Stored data:
__________________________________________________
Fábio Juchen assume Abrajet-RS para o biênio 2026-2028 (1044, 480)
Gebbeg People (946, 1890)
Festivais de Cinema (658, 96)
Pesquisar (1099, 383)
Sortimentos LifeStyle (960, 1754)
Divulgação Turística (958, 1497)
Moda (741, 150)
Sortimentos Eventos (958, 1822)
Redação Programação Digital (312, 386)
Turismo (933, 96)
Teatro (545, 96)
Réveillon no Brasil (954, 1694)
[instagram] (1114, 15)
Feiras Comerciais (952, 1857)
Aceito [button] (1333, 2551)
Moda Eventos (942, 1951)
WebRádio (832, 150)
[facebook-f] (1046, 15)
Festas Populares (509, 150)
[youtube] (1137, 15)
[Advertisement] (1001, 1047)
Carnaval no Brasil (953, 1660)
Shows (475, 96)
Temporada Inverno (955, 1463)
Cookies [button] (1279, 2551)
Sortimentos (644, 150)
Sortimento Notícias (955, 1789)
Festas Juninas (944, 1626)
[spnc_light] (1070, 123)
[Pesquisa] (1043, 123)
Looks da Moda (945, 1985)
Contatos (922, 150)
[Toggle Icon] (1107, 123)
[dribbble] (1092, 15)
__________________________________________________
Problem details:
Check each line of the data for "Brasil". Copy the lines where it turns up.

Your solution:
Réveillon no Brasil (954, 1694)
Carnaval no Brasil (953, 1660)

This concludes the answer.